Tek-Tips is the largest IT community on the Internet today!

Members share and learn making Tek-Tips Forums the best source of peer-reviewed technical information on the Internet!

  • Congratulations sizbut on being selected by the Tek-Tips community for having the most helpful posts in the forums last week. Way to Go!

Problem with division 2

Status
Not open for further replies.

brianwustl

Programmer
Feb 14, 2005
11
US
I would like to open a text file that contains hundreds of lines of tab delimited numerical values (hundreds of values per line) between 0 and 255. I would like to take the mean average of all these values (so I guess the program would add up all the values and then divide them by the number of values per file). So the result for each text file would be a single value between 0 and 255.

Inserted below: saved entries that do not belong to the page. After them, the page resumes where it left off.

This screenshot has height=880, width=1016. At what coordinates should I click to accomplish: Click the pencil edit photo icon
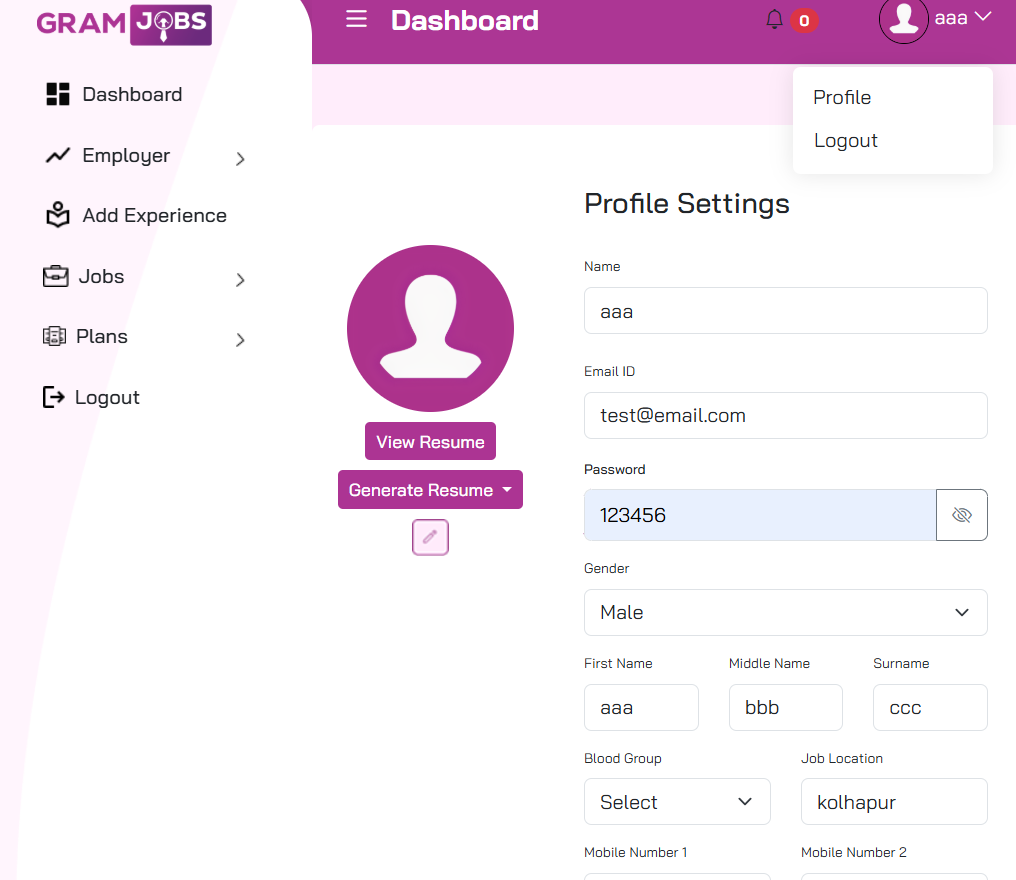[430, 537]
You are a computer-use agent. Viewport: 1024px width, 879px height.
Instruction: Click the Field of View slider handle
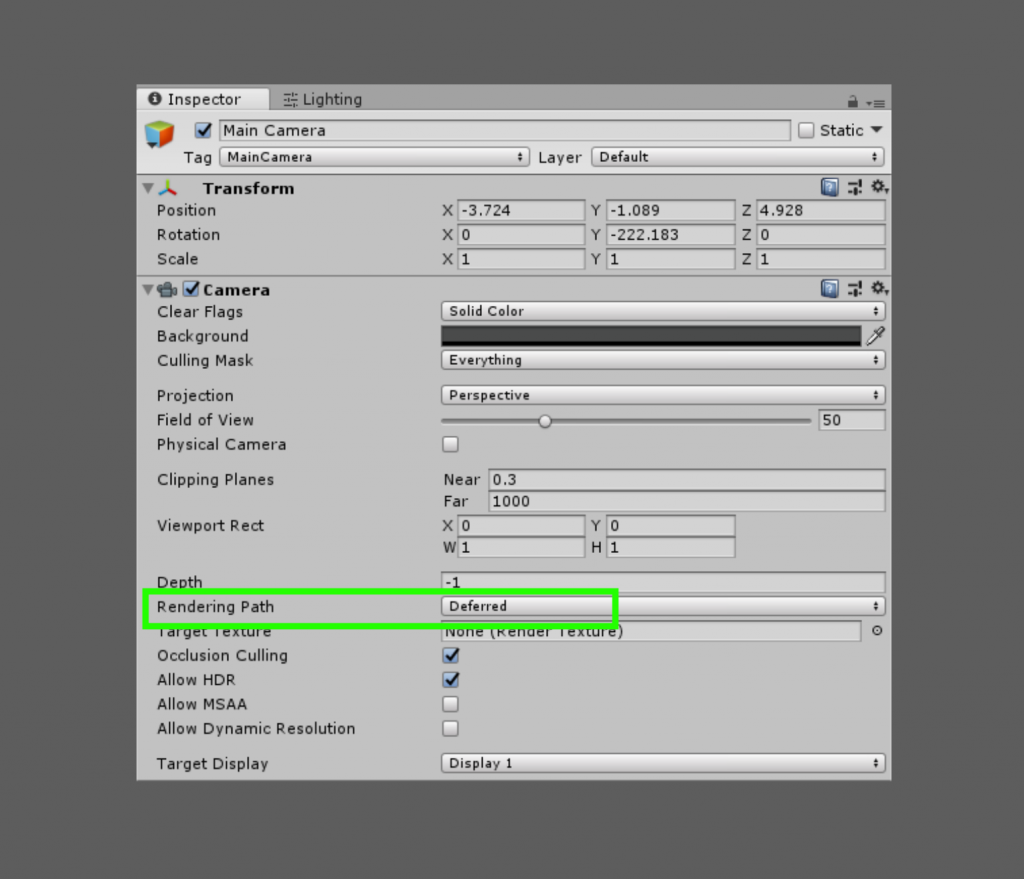[545, 421]
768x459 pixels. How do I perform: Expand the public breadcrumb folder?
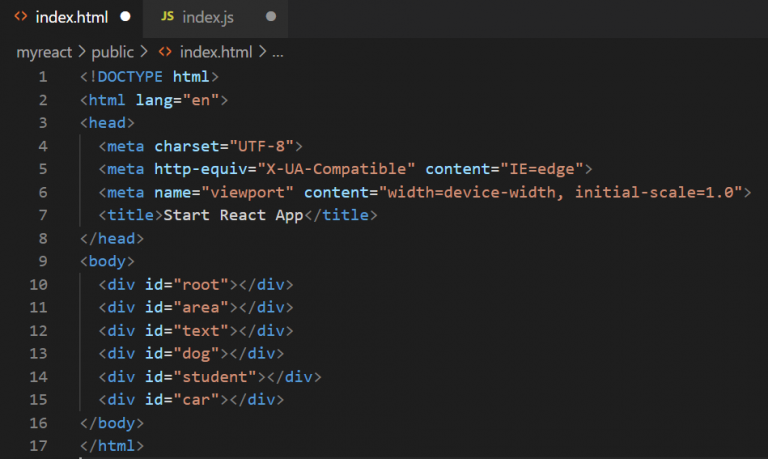point(115,51)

I would like to perform this on a series of files and then create a single text file that holds all of these mean values, each on a new line:

i.e.,
230
198
194
6
201
57
115
...etc.

Also, this would need to be run with the perl included with Mac OS X.

Here is what I have so far:

Code:
my @files;
my (@l_count, $l_count);
my (@f_count, $f_count);
my @all;

grep{ -f and push @files, $_ }glob '*';

for( @files ){
    open FH, $_ or die $!;
    while( <FH> ){
        push @l_count, $_ for split '\s+', $_;
        for( @l_count ){
           $l_count += $_ for @l_count
        }
        @l_count = ();
        push @f_count, ( $l_count / $#l_count );
        $l_count = 0;
    }
    close FH;
    $f_count += $_ for @f_count;
    @f_count = ();
    push @all, ( $f_count / $#f_count );
    $f_count = 0;
}

open FH, '>output/end_res.log' or die $!;
print FH $_, $/ for @all;
close FH;

It seems to work perfectly, except for the fact that the resulting mean value seems to be (sum * count) instead of (sum / count). I tried fiddling with the code to get it to output the ratio instead of the product, but to no avail.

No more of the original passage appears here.